#### Directions for this task
From the line containing "This screenshot has width=951, height=667." down to the line containing "has height=952, width=1236." in the records below, reproduce every line exactly, ends included, and omit all others.

⟨

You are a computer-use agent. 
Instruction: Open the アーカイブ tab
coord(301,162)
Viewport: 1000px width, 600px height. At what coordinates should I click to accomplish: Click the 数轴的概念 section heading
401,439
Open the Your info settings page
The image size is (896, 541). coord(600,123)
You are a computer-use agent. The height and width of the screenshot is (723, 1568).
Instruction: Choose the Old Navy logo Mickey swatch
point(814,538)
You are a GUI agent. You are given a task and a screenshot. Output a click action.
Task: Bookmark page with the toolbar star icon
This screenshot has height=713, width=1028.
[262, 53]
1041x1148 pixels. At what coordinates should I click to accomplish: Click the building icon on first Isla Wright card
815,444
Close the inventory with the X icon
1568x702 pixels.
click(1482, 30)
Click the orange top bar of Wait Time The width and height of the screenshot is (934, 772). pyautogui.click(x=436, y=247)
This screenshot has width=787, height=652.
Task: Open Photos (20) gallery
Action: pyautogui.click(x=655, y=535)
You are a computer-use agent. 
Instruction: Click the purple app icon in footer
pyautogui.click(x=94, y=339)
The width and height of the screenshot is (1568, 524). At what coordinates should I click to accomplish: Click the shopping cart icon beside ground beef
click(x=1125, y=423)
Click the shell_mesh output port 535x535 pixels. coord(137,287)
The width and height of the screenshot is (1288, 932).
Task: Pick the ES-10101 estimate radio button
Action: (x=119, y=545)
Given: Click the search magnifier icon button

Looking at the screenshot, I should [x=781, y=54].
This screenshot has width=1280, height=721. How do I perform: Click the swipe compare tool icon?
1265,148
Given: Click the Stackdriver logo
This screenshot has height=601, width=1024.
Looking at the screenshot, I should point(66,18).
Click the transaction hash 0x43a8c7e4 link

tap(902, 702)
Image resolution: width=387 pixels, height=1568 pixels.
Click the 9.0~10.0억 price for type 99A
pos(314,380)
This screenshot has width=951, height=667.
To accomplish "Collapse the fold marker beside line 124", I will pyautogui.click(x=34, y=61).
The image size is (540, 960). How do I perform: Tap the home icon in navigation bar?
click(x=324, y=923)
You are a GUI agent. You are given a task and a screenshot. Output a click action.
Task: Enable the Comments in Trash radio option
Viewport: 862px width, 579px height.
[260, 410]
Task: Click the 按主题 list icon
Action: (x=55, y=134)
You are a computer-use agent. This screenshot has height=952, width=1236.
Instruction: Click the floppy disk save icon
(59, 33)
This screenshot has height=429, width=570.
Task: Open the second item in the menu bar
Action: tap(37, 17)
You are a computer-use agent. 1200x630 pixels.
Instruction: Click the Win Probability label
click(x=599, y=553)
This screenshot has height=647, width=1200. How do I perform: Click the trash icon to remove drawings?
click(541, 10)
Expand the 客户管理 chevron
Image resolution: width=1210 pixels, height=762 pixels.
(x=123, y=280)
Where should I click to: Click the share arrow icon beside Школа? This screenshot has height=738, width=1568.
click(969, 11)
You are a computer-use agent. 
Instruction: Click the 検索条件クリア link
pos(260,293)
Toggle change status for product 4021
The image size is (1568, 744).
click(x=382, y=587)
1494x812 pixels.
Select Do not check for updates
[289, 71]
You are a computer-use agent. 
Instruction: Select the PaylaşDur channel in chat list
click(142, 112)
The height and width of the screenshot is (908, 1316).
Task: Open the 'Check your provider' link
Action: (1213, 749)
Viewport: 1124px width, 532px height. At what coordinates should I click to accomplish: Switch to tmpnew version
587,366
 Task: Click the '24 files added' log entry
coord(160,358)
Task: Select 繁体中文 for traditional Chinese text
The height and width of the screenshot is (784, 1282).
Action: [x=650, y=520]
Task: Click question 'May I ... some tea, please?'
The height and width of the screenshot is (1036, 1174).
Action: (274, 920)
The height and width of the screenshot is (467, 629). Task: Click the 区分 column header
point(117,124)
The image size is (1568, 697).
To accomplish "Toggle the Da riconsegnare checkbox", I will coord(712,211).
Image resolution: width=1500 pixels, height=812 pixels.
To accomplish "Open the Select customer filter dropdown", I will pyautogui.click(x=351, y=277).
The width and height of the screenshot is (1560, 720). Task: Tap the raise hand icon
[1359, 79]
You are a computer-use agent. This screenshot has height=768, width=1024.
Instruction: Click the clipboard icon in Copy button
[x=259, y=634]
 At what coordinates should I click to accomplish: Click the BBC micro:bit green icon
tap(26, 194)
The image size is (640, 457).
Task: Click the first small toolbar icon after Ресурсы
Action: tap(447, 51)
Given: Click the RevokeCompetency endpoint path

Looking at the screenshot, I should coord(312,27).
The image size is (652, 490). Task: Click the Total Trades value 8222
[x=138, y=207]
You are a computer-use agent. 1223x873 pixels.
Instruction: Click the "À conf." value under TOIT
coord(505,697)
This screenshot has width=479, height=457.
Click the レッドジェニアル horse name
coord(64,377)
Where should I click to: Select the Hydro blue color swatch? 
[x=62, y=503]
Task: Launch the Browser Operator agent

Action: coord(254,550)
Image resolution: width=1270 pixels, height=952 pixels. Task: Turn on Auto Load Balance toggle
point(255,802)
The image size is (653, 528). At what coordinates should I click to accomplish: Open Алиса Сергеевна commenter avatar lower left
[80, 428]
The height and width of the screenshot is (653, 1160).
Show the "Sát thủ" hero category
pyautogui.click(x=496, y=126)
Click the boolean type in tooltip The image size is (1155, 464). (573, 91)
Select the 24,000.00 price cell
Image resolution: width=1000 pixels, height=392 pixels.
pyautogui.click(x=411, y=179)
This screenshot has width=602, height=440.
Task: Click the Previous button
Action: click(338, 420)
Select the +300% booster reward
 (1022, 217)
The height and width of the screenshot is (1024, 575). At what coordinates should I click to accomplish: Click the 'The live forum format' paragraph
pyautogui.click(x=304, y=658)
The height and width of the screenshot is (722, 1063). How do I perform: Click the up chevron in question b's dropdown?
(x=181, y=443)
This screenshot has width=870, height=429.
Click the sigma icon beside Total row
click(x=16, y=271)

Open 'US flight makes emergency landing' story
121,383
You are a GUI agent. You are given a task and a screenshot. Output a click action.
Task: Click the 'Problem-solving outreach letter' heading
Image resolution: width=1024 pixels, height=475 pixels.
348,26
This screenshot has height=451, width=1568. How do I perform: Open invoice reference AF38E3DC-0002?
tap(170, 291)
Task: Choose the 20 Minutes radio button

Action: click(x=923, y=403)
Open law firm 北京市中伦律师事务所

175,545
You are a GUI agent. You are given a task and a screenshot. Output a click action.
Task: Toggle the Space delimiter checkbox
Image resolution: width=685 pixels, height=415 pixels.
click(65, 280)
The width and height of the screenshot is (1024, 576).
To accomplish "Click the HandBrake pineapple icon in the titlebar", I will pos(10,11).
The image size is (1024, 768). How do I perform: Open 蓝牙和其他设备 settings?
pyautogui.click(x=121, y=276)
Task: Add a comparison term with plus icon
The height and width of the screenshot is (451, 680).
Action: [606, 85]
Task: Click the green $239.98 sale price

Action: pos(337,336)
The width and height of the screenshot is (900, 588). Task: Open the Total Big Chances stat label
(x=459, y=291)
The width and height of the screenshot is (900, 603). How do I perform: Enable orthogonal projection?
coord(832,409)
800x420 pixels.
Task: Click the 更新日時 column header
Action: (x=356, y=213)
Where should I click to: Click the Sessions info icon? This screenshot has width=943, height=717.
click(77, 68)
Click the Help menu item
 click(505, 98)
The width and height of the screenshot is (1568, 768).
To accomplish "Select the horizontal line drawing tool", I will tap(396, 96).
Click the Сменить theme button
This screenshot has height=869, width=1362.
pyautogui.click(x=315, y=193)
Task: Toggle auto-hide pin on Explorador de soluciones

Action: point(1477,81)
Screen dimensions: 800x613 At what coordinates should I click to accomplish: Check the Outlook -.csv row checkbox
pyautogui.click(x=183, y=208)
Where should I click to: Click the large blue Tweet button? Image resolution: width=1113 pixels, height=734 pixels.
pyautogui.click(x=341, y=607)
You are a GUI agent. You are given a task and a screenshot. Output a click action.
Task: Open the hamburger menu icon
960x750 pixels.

⟩

#### Finished exercise
This screenshot has width=951, height=667.
To accomplish "Collapse the fold marker beside line 124", I will pyautogui.click(x=34, y=61).
The image size is (540, 960). How do I perform: Tap the home icon in navigation bar?
click(x=324, y=923)
You are a GUI agent. You are given a task and a screenshot. Output a click action.
Task: Enable the Comments in Trash radio option
Viewport: 862px width, 579px height.
[260, 410]
Task: Click the 按主题 list icon
Action: (x=55, y=134)
You are a computer-use agent. This screenshot has height=952, width=1236.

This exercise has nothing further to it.